__Exercise aim__.
For the data that follows, report how many lines contain the word "handle", and nothing else.

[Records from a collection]
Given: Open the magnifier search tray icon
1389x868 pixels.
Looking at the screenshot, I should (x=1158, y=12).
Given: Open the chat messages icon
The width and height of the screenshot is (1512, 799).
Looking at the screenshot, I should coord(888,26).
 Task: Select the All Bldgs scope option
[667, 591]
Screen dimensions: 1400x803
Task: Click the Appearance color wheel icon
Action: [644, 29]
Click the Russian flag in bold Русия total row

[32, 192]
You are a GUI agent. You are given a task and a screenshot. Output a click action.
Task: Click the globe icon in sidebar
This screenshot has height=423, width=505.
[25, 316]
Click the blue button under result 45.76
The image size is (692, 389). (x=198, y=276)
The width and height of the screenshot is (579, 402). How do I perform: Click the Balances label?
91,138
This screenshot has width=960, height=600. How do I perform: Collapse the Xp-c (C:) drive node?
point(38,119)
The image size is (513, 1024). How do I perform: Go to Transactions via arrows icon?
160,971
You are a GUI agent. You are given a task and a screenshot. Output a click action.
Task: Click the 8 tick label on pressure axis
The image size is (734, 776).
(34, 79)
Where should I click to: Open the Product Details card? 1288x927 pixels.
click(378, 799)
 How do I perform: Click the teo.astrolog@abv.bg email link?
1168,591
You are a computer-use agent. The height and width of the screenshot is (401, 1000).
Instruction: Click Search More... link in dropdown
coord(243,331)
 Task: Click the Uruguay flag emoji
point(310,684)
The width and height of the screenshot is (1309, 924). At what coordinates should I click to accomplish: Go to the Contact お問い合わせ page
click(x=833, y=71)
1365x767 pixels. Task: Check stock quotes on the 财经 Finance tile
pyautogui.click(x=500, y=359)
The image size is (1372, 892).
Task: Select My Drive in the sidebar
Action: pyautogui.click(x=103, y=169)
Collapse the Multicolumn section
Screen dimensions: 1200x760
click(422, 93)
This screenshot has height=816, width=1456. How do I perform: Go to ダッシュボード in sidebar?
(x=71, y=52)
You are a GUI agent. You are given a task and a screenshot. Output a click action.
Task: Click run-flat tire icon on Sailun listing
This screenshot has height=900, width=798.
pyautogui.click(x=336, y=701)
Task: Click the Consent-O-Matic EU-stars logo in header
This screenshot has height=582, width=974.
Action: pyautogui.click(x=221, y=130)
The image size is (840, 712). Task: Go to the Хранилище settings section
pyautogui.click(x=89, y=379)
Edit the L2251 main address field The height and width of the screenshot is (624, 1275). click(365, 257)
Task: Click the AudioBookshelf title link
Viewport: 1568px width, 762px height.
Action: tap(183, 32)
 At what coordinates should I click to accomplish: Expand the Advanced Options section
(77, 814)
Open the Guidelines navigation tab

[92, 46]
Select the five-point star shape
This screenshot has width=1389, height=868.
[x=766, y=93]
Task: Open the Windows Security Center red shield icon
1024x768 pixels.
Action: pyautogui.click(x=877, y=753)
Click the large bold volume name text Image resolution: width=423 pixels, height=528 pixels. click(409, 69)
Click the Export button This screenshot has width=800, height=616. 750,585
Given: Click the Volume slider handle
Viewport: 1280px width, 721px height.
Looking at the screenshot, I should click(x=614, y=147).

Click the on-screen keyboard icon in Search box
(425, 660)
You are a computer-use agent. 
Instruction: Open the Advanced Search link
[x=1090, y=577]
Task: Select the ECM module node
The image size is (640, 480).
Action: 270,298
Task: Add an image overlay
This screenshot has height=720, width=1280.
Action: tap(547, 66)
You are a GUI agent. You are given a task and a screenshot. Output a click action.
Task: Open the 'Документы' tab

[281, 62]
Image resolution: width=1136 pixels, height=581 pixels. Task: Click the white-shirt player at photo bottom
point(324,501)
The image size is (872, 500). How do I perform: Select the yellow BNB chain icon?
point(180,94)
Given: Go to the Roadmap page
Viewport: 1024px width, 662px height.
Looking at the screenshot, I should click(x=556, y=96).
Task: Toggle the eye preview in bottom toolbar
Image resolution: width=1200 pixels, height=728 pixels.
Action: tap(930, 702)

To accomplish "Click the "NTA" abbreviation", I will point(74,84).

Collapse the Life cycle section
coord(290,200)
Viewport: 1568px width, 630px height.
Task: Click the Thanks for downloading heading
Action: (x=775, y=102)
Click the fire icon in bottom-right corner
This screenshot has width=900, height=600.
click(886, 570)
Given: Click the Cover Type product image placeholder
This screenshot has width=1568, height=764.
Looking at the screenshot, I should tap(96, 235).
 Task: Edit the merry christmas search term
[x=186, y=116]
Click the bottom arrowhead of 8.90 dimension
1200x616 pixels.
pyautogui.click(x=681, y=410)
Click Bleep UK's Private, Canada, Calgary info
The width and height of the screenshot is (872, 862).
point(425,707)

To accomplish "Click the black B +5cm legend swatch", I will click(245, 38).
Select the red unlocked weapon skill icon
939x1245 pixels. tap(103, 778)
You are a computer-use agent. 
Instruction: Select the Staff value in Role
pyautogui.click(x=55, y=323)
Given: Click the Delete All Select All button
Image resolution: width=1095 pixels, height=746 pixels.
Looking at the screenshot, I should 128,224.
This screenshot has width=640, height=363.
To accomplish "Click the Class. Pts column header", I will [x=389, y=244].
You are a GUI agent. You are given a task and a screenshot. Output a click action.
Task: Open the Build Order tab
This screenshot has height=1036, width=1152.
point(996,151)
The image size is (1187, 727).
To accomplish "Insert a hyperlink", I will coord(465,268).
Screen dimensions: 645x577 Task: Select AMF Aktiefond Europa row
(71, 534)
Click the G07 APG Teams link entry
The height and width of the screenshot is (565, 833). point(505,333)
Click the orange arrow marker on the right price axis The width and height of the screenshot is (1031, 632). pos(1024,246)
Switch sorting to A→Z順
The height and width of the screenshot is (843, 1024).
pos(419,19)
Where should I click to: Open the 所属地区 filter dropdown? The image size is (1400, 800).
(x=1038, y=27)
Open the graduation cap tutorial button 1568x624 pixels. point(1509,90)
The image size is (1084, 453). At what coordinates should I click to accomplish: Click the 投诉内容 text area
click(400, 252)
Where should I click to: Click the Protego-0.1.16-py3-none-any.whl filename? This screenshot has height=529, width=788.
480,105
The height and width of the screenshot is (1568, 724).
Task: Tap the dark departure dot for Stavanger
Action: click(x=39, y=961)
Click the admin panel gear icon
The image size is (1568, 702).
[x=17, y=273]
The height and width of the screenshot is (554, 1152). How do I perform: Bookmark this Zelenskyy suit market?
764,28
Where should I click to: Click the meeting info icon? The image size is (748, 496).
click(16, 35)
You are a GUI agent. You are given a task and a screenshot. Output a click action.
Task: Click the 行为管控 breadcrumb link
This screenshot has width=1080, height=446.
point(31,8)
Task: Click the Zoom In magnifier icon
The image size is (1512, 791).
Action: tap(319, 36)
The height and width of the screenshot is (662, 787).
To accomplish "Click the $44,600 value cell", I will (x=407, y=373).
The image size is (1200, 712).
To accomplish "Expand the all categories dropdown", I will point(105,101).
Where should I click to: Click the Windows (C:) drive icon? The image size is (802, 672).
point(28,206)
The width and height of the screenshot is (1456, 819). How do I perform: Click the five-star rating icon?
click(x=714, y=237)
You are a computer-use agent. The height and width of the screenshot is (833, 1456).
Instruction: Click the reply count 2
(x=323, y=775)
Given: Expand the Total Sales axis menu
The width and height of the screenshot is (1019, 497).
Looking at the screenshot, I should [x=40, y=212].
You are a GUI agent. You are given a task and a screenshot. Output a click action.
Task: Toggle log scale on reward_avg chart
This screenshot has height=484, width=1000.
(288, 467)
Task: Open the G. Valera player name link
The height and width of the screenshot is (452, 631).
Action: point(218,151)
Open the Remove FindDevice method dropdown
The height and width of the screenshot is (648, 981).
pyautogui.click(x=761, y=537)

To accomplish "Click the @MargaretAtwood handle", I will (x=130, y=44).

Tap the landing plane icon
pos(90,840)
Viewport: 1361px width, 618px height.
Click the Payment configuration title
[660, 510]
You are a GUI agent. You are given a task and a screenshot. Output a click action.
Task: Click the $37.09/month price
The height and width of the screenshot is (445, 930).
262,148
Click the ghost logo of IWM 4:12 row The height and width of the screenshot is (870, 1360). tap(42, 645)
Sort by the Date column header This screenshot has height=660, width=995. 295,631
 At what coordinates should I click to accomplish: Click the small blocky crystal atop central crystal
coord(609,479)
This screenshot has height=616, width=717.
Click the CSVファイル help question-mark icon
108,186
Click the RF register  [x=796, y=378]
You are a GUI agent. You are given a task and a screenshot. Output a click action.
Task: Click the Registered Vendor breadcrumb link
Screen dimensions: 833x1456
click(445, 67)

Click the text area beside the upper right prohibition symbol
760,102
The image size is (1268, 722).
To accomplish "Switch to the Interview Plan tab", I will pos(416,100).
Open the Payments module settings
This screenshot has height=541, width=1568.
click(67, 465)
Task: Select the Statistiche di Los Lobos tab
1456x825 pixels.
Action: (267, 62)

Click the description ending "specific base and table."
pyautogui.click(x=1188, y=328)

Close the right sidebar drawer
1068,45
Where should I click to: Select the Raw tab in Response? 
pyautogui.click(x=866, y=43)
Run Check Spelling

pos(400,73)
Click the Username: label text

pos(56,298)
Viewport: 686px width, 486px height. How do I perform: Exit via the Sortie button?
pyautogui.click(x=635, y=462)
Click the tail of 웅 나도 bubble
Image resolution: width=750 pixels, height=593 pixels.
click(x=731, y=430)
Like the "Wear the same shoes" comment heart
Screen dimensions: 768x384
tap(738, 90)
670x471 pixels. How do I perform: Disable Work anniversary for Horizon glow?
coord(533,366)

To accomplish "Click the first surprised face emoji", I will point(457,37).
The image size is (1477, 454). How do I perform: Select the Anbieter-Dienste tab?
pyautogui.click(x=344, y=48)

__Answer box__.
2